Statistics for all of Germany for 2020 are still in compilation.
“It’s definitely not a new phenomenon that people who are in public are treated with hostility online,” Christoph Hebbeckerm, from Cybercrime Headquarters in North Rhine-Westphalia, told DW. “But we suspect there are more incidents due to the pandemic.”
And counselors and advisory services have also seen a spike in requests for help.
“At the start of the pandemic, we actually saw a decrease in the number of questions asked for advice, which we can’t really explain,” said Josephine Ballon of HateAid, a Berlin-based foundation that offers support and counseling to victims of hate online. speech. “Some time later, however, this trend reversed and we are currently reaching new weekly highs in counseling rates.”
“In the context of a pandemic, we are observing increasing hostility towards scientists and politicians,” he added.
Scientists become victims
Virologist Melanie Brinkmann, one of the scientists advising Chancellor Angela Merkel about the pandemic response, said Spiegel magazine that she was scared at home because of the online threats she received.

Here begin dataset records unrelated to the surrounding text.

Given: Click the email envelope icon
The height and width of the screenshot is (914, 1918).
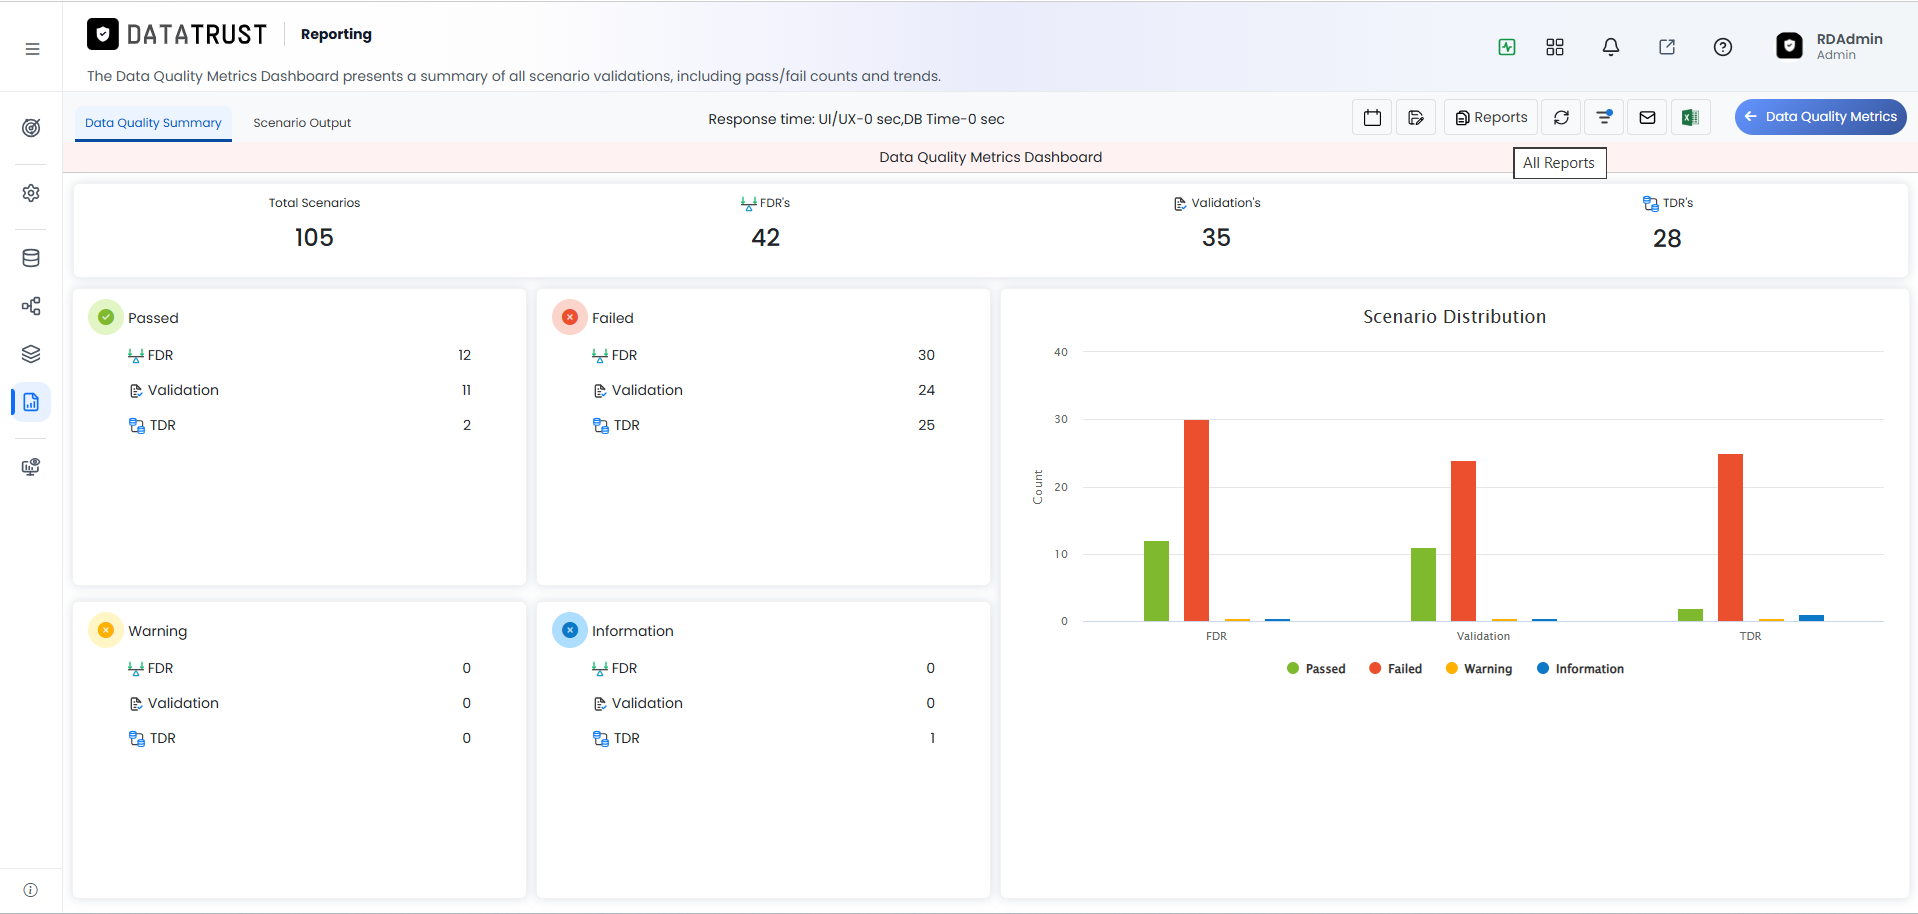Looking at the screenshot, I should coord(1646,117).
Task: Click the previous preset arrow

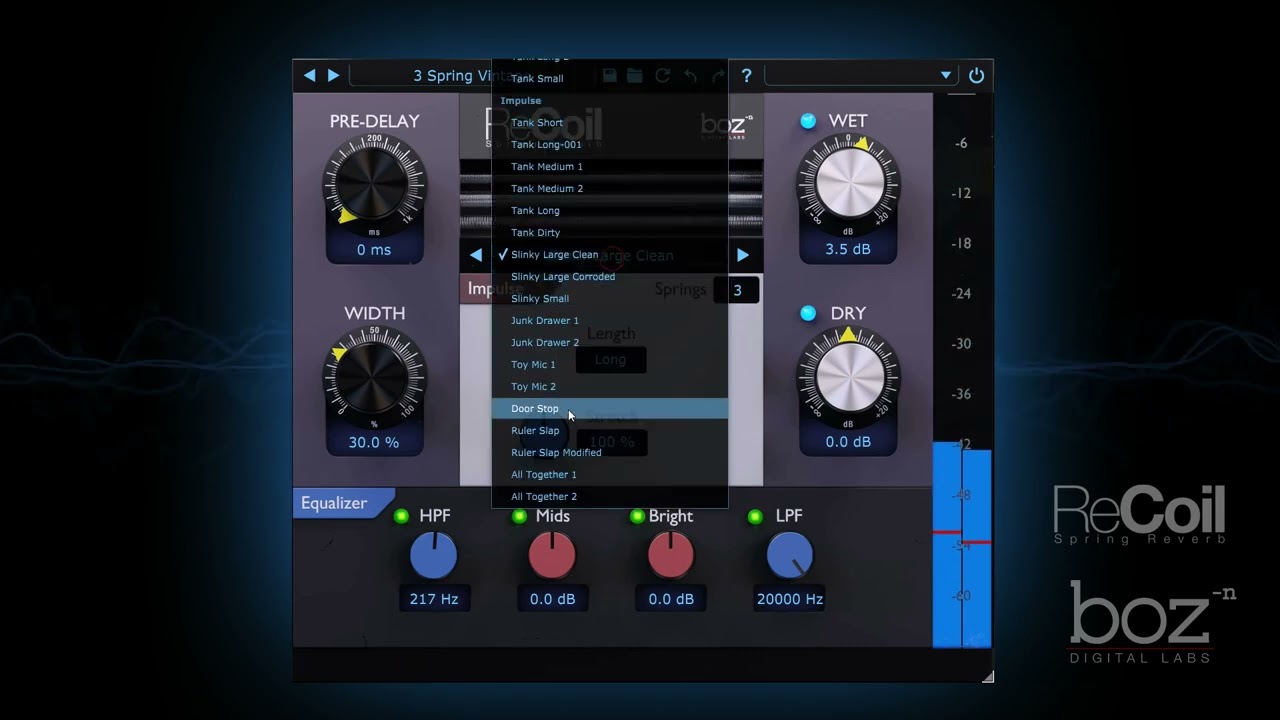Action: [310, 75]
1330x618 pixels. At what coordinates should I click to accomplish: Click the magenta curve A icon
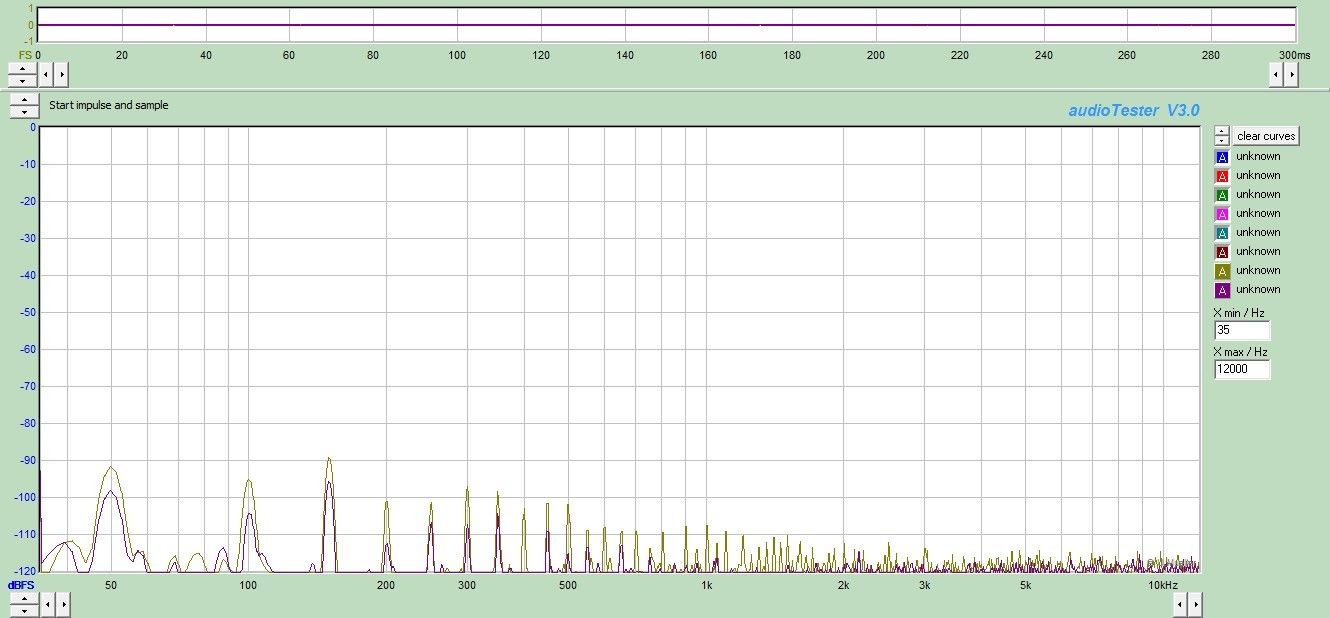coord(1222,214)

Dan Gerald Haug, head of the German National Academy of Sciences Leopoldina, told: RND media outlet that, although he himself is not active on the internet, he has received hate and online threats over the past year.
A number of well-known scientists have spoken out against it called Querdenker, or “lateral thinkers,” who have gained traction in Germany in recent years. Its adherents believe the coronavirus is a hoax and have held protests, sometimes illegally, to protest restrictions on public life. Participants in these demonstrations included far-right extremists who turned violent when police asked them to comply with pandemic restrictions such as social distancing and wearing masks.
“We are observing an increase in hate speech in relation to criticism of the actions of the coronavirus,” said Ballon. “Approaching demonstration in Berlin, we are even seeing very serious threats against people who, among other things, oppose online conspiracy theory and hate narratives. “
And it’s not just national figures like Lauterbach who are the target.
“A doctor in Cologne who questioned reports suggesting that wearing masks had a damaging effect on the muscles of the respiratory tract received hate messages online,” said Hebbecker. “We never heard of an incident like that before the pandemic.”
Due to the restrictions on the coronavirus, more and more people are turning to the internet to get information and interact with other people.
“We assume that the increased need for counseling is due to a greater shift in social life to the internet,” said Ballon.
Hebbecker said his cybercrime unit was working on a “hypothesis” that more hate had been online during the shutdown as people spent more time on the internet.
Worldwide problem
This phenomenon is not unique to Germany. A studied by tech giant Microsoft indicates that reported hate speech will increase by 4% in 2020 in the Asia-Pacific region. In the United States, President Joe Biden’s top immunologist and chief medical adviser Anthony Fauci has received resentment online for his stance calling for stricter regulations and criticizing former President Donald Trump’s pandemic response.
And, apart from pandemics, online hate speech has been a precursor to recent attacks and terrorist acts, for example the invasion of the US Capitol on January 6.
In Germany, neo-Nazi terrorists are behind the 2019 killings in Halle and the murder of politician Walter Lübcke, also reportedly being radicalized online.
“The increasing hostility towards scientists and politicians is primarily aimed at undermining their legitimacy,” said Ballon. “In our view, however, this started in 2015 in light of the so-called refugee crisis, in which pro-refugee politicians were attacked and democratic structures were called into question.”
Partly because of the attention Lauterbach has brought to the matter, the German government is considering tightening the online hate speech law. Justice Minister Christine Lambrecht told RND on Tuesday that he realized that “anyone who contributes with facts to help us fight the pandemic better will be inundated with threats.”
“This must eventually end,” he said.
However, the government has yet to offer a time frame for the new regulations to take effect. Meanwhile, Lauterbach, for example, has indicated online hatred will not stop him from commenting on the pandemic.